Excerpt

I was pleased to do a term’s stint relieving teaching at Wellington East Girls’ College in 1987 helping the school out when it temporarily lost its Head of English. I hastily add I took her classes, not her responsibilities. I enjoyed the return to the classroom more than I’d anticipated. It helped give credibility to comments I made as a consultant again about education. (For a while – the chalk-face is a rapidly evolving institution). It made me aware of the multi-cultural nature of our large city schools.
I’ve written elsewhere about the experience. (See blogs 6/7/09 & 6/11/09). But not about this particular incident. I recall the fourth-form class, a lively, clamorous, noisy group. One Pakeha student, however, could not fail to be noticed – inattentive, doing as little work as possible, withdrawn, sullen and spiteful. Staff-room gossip confirmed her as a trouble-maker. A loner she did not mix with the others. She did not rebel so much as not conform. I sensed her problems were not so much fury against authority but more those of personal angst. All of us in that room had been bruised in various ways. She had been damaged. It showed.

Data listing
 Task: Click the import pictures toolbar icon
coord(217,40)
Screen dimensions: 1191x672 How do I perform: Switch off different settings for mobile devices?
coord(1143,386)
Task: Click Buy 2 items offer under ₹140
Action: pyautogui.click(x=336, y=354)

The problem
Copy out the entire passage above about relief teaching at Wellington East Girls' College, word for word.

Problem solution
I was pleased to do a term’s stint relieving teaching at Wellington East Girls’ College in 1987 helping the school out when it temporarily lost its Head of English. I hastily add I took her classes, not her responsibilities. I enjoyed the return to the classroom more than I’d anticipated. It helped give credibility to comments I made as a consultant again about education. (For a while – the chalk-face is a rapidly evolving institution). It made me aware of the multi-cultural nature of our large city schools.
I’ve written elsewhere about the experience. (See blogs 6/7/09 & 6/11/09). But not about this particular incident. I recall the fourth-form class, a lively, clamorous, noisy group. One Pakeha student, however, could not fail to be noticed – inattentive, doing as little work as possible, withdrawn, sullen and spiteful. Staff-room gossip confirmed her as a trouble-maker. A loner she did not mix with the others. She did not rebel so much as not conform. I sensed her problems were not so much fury against authority but more those of personal angst. All of us in that room had been bruised in various ways. She had been damaged. It showed.